Copyright and other unwelcome issues

[10 November 2011]

One of the unwelcome side effects of recent trends in copyright (I mean the gradual shift, over the last fifty years, towards more and more protection for commercial interests and less and less protection of the public benefit) is that while it used to be easy to make one’s own work readily available for reuse by others, it now requires more careful planning. It used to be, for example, that if you didn’t care to claim or protect copyright in something you wrote, all you had to do was nothing: if you didn’t claim copyright, and the work was public, then it was in the public domain.

[“Hmm. How sure of you are that?” asked my evil twin Enrique, with a suspicious look. “Well, kind of sort of sure, I think.” “Better add a disclaimer, then, don’t you think?” “OK, right you are.”]

At least, that’s how I understand it, at a first approximation. (I am not a lawyer and have never much wanted to be, though a friend of mine who did go to law school once told me I’d enjoy the mysteries and mystique of tax law. So no reader should take anything I write as providing guidance about the law of the U.S. or any other country.) If you want good information about copyright, go find something by Pamela Samuelson.

[“OK, that’ll do, I guess. Is Pamela Samuelson really a good source?” “The best. Thank heavens she’s writing that column for Communications of the ACM again.”]

Nowadays, of course, in the U.S. this is no longer true: from the moment you write anything down, you own copyright in it, whether you want it or not, unless you do something to avoid it.

Of course, many people ignore this and behave as if the old legal regime were still in place. I’ve had representatives of U.S. universities say “Oh, feel free to reuse that stylesheet we wrote” — as if, because it carried no copyright statement, it were available for reuse by anyone interested. On the contrary! Since the stylesheet didn’t carry any licensing information or dedication to the public domain, it was certainly copyright either by the individual who wrote it or by the institution for which it was written. And since it didn’t carry any copyright information, it was impossible to know with any confidence who actually did (or does) own the copyright, and whom to contact for permission.
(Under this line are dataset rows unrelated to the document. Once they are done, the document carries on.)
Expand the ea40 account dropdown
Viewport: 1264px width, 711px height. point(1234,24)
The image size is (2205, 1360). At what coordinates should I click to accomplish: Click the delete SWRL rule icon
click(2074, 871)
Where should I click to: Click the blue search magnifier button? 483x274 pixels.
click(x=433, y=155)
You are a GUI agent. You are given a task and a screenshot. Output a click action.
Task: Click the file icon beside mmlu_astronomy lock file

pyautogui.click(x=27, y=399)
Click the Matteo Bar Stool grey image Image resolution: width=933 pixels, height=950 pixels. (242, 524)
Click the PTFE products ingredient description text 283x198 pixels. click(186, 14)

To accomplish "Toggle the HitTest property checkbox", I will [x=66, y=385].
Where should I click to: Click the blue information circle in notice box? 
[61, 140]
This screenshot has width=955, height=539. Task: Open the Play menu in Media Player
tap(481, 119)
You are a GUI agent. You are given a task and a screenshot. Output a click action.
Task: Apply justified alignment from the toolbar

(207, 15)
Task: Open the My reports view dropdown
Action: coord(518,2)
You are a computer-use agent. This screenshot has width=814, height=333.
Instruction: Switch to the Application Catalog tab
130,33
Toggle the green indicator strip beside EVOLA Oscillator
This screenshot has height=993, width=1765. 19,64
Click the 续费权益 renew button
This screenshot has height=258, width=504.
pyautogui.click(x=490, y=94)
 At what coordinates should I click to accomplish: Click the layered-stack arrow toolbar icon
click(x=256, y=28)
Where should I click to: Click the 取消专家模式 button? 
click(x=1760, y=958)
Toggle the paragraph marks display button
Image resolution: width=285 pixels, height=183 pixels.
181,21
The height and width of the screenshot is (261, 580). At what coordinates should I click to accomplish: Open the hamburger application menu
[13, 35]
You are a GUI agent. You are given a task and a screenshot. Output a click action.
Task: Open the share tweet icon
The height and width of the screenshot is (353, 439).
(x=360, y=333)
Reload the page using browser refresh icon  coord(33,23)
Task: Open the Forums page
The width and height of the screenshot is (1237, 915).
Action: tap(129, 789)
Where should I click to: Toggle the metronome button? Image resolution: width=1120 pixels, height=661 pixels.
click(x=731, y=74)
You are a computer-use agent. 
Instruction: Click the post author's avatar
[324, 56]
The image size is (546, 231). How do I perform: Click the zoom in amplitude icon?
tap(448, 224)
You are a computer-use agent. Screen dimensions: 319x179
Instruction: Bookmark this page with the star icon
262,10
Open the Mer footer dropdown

[“And these people who were trying to give you permission to reuse that stylesheet, were they legally empowered to enter into binding agreements on behalf of their institutions?” Enrique asked. “Dunno. I doubt it.” “So, tell me, do you have a barge pole handy?” “A barge pole? No, why?” “Because I want to warn you not to touch that code with a barge pole, that’s why. And if you don’t have a barge pole, it just feels kind of pointless. Do you have an eleven-foot pole, maybe?” “Oh, hush.”]

End result: I politely ignored (at least, I hope my silence was polite) their invitation to reuse that code, and I wrote new code from scratch.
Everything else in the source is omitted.